Comme presque tous les jeudis, le premier ministre Jean Castex est venu s’adresser aux Français et faire un point sur l’épidémie de covid-19. Voici les principaux points qu’il faut retenir de son allocution. 

Le Premier ministre Jean Castex lors d'une conférence de presse ce jeudi pour faire un point sur la situation sanitaire. Photo Martin BUREAU/AFP
Le Premier ministre Jean Castex lors d'une conférence de presse ce jeudi pour faire un point sur la situation sanitaire. Photo Martin BUREAU/AFP

Avec à ses côtés plusieurs de ses ministres – Olivier Véran (Santé), Gérald Darmanin (Intérieur), Élisabeth Borne (Travail) et Agnès Pannier-Runacher (Industrie) – le Premier ministre Jean Castex a fait, comme presque tous les jeudis, un point sur l’épidémie de covid-19. Il n’y a "pas de nouvelle vague épidémique d’ampleur, même si les chiffres restent élevés", a expliqué le Premier ministre, affirmant que la circulation du virus "n’a pas sensiblement augmenté ces deux dernières semaines". Le combat contre la covid-19 et ses variants "va durer (…) il n’est pas terminé", a tenu à rappeler le chef du gouvernement.
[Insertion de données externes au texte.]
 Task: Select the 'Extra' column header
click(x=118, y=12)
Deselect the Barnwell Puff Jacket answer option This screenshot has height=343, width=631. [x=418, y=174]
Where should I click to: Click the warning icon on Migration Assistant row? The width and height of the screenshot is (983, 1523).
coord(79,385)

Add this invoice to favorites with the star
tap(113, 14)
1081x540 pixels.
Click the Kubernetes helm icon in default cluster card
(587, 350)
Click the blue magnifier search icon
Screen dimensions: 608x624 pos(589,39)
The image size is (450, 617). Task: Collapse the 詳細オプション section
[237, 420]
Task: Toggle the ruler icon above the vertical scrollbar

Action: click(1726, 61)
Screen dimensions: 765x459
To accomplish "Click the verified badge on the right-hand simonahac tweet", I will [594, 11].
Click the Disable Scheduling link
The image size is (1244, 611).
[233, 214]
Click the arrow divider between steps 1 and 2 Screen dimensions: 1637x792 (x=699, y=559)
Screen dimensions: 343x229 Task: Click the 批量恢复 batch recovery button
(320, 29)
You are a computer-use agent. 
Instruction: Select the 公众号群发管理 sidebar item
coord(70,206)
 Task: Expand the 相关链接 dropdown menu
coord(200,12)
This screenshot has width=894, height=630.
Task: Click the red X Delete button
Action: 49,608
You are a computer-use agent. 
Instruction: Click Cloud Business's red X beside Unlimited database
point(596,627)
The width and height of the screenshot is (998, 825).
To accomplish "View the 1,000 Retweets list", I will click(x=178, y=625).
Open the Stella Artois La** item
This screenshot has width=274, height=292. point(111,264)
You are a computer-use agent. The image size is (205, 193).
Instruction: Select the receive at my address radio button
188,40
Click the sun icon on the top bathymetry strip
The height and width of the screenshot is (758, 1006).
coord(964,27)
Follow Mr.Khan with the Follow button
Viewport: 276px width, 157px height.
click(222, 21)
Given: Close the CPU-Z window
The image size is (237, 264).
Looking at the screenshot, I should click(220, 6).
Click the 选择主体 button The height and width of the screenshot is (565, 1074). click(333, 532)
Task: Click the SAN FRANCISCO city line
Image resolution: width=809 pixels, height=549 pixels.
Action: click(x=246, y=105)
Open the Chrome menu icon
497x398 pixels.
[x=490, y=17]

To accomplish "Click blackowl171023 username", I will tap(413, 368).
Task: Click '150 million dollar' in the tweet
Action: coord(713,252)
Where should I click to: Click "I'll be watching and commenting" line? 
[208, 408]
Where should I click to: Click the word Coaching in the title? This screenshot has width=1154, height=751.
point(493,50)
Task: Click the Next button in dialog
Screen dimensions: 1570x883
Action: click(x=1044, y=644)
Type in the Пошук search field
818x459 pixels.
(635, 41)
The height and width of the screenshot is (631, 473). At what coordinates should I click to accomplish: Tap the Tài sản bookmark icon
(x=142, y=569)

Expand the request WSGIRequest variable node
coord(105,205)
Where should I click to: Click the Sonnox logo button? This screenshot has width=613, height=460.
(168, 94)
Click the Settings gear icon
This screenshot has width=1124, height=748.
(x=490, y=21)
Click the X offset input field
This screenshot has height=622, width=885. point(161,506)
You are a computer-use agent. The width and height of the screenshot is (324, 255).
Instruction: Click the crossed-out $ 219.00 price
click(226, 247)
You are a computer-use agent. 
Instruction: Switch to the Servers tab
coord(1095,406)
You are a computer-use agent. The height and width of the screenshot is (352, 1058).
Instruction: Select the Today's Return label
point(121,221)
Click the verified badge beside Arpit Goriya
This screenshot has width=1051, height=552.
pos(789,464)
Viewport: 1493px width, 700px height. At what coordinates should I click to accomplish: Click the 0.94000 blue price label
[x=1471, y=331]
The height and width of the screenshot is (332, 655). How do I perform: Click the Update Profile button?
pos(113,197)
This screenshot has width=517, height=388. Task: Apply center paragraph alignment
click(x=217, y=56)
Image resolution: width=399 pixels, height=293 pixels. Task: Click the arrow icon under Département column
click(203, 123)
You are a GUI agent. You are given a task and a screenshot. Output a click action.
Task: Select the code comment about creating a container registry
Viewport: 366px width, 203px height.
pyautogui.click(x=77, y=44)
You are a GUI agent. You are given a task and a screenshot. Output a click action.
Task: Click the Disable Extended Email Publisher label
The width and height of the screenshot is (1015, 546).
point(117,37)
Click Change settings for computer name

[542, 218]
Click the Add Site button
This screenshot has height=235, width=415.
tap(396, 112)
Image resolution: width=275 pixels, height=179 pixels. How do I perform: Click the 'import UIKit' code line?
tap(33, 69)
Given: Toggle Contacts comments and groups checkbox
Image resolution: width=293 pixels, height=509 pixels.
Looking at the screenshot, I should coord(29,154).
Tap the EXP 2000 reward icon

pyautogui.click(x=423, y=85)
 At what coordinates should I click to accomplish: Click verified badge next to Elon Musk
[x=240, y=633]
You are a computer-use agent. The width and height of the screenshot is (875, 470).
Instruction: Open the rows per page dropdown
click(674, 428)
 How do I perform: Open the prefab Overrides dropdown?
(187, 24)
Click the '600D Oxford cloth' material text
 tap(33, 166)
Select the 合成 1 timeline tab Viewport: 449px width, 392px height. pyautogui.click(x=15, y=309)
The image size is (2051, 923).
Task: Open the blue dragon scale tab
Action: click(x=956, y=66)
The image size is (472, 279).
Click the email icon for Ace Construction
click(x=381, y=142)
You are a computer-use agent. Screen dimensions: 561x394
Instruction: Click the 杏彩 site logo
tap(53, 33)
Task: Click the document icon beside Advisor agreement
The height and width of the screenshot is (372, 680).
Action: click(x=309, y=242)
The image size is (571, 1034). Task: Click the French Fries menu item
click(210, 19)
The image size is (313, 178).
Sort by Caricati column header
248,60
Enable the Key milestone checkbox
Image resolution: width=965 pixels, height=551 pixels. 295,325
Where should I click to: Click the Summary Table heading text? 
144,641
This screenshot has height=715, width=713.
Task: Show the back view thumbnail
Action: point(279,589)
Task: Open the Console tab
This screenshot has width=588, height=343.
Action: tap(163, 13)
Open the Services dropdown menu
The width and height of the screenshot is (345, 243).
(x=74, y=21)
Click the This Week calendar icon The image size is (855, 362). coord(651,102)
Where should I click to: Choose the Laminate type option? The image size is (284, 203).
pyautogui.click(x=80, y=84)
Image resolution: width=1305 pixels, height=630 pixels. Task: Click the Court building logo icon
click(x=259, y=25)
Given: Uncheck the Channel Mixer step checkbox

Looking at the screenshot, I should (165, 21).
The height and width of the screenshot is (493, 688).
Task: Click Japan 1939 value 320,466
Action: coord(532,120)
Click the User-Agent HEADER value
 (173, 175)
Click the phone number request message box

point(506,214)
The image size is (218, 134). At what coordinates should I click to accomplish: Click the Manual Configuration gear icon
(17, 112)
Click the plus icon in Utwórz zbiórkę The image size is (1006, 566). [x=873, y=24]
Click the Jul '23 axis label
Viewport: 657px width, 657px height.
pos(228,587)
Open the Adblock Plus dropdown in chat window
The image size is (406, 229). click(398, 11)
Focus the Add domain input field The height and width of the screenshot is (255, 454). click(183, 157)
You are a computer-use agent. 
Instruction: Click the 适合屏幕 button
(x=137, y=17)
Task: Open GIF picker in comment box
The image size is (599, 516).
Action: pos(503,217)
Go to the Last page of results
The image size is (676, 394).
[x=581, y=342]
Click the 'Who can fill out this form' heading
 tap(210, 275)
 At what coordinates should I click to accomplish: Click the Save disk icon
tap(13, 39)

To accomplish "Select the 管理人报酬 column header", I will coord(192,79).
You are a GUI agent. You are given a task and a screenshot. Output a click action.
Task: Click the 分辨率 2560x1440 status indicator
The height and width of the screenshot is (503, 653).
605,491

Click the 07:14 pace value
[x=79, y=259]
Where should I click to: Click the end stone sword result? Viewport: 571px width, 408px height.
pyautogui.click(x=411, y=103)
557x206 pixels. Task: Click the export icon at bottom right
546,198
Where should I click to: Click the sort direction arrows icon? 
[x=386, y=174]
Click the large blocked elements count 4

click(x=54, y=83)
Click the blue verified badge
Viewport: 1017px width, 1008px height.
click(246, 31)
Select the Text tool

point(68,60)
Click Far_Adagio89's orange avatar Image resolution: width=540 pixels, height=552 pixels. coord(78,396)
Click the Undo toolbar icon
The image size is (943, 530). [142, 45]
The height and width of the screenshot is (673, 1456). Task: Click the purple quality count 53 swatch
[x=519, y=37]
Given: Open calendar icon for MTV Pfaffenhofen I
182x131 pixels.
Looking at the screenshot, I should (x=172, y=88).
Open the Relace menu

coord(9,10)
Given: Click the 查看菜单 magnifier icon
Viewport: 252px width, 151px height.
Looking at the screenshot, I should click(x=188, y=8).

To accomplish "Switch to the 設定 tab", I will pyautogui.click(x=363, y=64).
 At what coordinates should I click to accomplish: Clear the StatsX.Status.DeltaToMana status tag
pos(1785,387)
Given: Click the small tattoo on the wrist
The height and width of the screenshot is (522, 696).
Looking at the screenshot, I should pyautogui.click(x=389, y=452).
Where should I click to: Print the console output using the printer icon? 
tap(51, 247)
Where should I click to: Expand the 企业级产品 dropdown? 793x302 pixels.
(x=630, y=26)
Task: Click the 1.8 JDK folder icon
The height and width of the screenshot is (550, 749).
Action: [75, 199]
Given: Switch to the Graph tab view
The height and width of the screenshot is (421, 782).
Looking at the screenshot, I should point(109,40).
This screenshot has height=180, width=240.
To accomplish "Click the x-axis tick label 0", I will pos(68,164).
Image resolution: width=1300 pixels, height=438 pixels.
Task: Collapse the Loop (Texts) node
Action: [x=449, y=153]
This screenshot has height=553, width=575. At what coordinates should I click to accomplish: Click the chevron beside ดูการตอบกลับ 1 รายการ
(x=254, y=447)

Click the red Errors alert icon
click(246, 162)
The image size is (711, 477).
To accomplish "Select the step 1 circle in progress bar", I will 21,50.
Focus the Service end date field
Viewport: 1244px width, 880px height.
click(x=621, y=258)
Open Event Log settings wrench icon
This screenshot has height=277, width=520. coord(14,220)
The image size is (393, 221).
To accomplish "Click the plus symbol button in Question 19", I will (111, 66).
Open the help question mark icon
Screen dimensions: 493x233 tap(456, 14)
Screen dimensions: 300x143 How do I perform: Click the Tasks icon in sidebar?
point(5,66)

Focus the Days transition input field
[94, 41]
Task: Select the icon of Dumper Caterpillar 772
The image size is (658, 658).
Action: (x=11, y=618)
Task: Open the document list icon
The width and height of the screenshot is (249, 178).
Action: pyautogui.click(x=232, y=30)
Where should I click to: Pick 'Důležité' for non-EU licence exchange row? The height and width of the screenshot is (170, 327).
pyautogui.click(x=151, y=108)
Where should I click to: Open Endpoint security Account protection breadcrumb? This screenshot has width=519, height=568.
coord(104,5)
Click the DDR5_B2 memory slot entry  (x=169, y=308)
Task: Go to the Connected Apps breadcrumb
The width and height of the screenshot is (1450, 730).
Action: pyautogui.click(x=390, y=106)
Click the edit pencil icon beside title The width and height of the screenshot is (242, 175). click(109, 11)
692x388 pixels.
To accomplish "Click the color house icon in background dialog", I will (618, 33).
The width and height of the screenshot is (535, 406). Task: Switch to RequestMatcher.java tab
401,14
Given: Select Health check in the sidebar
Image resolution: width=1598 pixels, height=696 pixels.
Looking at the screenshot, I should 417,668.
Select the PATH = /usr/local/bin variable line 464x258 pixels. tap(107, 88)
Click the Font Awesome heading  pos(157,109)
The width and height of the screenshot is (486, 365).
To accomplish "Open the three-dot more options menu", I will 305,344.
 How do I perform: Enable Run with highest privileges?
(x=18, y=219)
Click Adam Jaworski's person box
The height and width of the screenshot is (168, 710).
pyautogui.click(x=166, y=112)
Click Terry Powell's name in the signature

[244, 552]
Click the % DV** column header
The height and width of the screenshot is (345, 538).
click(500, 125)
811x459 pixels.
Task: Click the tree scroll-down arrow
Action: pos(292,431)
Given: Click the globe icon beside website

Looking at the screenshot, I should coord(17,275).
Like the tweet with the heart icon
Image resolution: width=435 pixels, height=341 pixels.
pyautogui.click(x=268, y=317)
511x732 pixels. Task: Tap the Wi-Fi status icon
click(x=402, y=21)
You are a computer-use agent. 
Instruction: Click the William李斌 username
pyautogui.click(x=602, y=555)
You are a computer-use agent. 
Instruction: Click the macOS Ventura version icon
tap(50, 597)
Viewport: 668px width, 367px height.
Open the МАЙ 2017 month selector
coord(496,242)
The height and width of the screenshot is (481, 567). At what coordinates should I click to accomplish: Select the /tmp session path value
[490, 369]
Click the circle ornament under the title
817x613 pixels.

Voici les principaux points à retenir de son allocution.

 

Pas de confinement 

Alors que le gouvernement a décidé d’un reconfinement à Mayotte pour une durée de trois semaines, le Premier ministre l’a très clairement dit : "La situation ne justifie pas" un troisième confinement en métropole, et donc en Île-de-France. Un "nouveau confinement ne peut s'envisager qu'en tout dernier recours (…) Notre taux d'incidence est élevé mais il reste très inférieur à ce qu'il était en octobre dernier alors même que nous dépistons toujours autant", a-t-il précisé.

Les mesures de restrictions (couvre-feu à 18h, attestation…), restent en vigueur.

 

Variants anglais, sud-africain et brésilien

Concernant les variants de la souche de covid-19 qui gagnent du terrain, ils "constituent une menace ( …) bien réelle", a expliqué Jean Castex, précisant, pour illustrer l’évolution et la progression de ses variants, que la "part des malades (atteints de variants) était de 3.3% le 18 janvier. Elle est de 14% aujourd’hui". "Ils (les variants) nous inquiètent davantage" que la souche classique explique de son côté Olivier Véran. Cette semaine Rémi Salomon, président de la Commission médicale de l’AP-HP indiquait que l’Ile-de-France était particulièrement touchée par ces variants. Dans la région, le variant anglais représente près de 20% des cas.

 

Vaccination

"La campagne de vaccination suit un rythme très soutenu", a expliqué le Premier ministre, ajoutant que "tous les résidents d’Ehpad auront reçu leur première injection de vaccin d’ici la fin de la semaine".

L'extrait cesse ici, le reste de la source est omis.